Дневники. Записные книжки (Забелин) - страница 79

18 декабря. Суббота. Обедал у Станкевича. Пикулин рассказал анекдот Грановского. У картины «Последний день Помпеи»[370] стоит толпа зрителей. После некоторого благоговейного молчания из толпы один пожилой полковник со вздохом вымолвил: Все там будем.

На субботах Пикулина Мин несет проповедь, чтоб все освобождали крестьян. Пристает к Станкевичу, к Сатину, надоедает им.

Вильберфорс[371] и Спиноза[372] перемешиваются у него. Подскажи «огурец», он и огурец хватит. И так вот говорит «огурец»… Он: говорит «огурец» вместо Спинозы. Он отличался страшным сумбуром. Часто повторял одно и то же. О духе и душе бесконечные споры. Его называли Вильбершвах.

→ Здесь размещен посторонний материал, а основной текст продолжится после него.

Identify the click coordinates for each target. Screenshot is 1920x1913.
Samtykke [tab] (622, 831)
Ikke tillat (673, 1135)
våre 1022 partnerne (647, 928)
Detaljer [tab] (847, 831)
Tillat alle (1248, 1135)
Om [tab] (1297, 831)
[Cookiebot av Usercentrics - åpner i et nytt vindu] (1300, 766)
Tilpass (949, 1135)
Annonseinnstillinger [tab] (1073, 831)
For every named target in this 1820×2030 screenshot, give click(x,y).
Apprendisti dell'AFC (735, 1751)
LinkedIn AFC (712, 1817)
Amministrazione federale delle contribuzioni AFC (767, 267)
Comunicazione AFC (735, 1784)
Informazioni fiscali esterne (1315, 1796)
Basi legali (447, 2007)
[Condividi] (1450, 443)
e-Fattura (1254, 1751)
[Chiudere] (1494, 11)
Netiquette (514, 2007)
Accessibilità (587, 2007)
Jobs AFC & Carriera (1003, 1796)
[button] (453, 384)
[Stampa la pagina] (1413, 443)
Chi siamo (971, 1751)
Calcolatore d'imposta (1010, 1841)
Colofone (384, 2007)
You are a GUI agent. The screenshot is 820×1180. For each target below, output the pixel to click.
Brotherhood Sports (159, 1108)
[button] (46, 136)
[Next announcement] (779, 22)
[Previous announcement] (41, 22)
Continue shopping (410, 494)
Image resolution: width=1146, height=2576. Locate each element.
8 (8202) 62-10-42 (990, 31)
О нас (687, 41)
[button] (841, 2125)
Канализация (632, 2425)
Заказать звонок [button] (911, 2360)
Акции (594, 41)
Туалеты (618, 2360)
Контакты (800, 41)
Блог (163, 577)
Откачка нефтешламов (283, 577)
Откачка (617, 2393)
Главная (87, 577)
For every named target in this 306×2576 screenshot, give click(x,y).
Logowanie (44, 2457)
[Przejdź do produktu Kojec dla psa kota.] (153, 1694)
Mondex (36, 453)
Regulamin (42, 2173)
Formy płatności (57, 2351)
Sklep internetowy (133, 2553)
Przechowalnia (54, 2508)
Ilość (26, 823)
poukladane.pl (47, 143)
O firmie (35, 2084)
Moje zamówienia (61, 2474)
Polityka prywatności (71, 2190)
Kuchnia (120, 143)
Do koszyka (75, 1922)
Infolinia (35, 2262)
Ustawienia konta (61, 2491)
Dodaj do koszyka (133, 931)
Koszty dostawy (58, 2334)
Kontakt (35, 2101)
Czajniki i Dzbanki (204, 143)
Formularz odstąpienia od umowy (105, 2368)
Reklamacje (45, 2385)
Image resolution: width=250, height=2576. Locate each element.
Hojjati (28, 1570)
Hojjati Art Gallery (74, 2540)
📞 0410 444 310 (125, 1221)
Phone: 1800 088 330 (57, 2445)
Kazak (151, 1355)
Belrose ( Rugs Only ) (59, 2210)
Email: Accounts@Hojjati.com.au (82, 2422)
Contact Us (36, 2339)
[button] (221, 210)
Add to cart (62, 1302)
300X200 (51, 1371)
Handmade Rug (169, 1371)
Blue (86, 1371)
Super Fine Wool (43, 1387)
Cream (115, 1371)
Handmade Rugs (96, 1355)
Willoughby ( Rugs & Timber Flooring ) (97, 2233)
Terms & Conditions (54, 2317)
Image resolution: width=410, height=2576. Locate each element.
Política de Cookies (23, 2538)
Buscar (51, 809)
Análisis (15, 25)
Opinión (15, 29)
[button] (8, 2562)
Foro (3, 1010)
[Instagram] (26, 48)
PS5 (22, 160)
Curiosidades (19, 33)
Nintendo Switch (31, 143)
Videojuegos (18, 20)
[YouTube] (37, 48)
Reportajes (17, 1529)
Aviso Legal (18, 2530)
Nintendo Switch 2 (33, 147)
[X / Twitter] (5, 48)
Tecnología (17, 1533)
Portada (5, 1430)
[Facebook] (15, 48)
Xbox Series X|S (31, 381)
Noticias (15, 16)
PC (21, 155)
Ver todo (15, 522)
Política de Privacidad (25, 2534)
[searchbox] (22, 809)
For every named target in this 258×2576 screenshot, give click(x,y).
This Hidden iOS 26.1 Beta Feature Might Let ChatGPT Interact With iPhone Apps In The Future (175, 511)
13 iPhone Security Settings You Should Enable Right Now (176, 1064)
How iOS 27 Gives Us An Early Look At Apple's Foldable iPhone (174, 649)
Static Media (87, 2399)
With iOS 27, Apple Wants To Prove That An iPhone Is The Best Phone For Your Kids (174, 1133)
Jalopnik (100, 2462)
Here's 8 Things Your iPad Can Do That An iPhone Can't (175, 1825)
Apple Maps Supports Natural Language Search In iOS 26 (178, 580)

Нынче Кетчер разразился громом на меня за то, что я сказал, что в диссертации Георгиевского[373] могли быть мелочи, против которых Герье, а, возражая против мелочей, он, конечно, мог быть придирчивым, как показалось Елене Константиновне, за которую я стал. «Батюшки! — Это наглость, ты не имеешь права говорить, ты невежа, а нагло судишь о чем не знаешь и т. д. У него принцип против нигилистов. Он считает и меня за такого же и валяет. Но все потому, что патента не имею. Но тут же он доказывал, что Соловьев-декан не имеет права сказать как бы поучение Георгиевскому, не имеет права давать ему урок. А мне так и ругательства позволены и за что ж, за то, что мнение только сказал, что в ученой книге всегда есть много мелочей, а если их опровергать, то значит, просто придираться, ибо важнее есть вещи.»

1866 г.

2 января. Воскресенье. Обед у Станкевича. Кузьма, Соловьев, Евгений Корш, Б. Чичерин, В. Боткин, Нил Попов, Ф. Корш, Герье, С. Чичерин, Ф. Дмитриев, Кетчер. Дмитриев показался мне нынче что-то довольно пошловатым. Все одна и та же тема острот: Катков и Леонтьев[374] вот уже другой год. Он уверял меня, что по чувствам он очень молод. — Я не состарюсь, я долго буду казаться молодым. Я со студентами всегда являюсь студентом, т. е. нахожу у каждого теплую струю, за что они меня любят. О чем умно он заметил, что многие родятся сорокалетними, например, Бессонов, Бартенев. Они родились уже зрелы и умом, и чувством. Чичерин подтверждал, что помнит их студентами, такими же были. Дмитриева симпатии аристократические. Да еще большего тону. Он защищал мне значение нашего высшего круга, т. е. магнатов, на мое решение, что это тряпье, из которого ничего не выйдет. — А где, говорит, родилось и воспитано понятие о чести, как не там. Я говорю: у разночинцев, путем литературы. Кетчер вскричал: врешь. — У высшего класса родилось понятие о чести. Я говорю: у среднего дворянства так, а у высшего только хапанье да высокомерие. Дмитриев пошел вилять, в сторону, в сторону и замял разговор.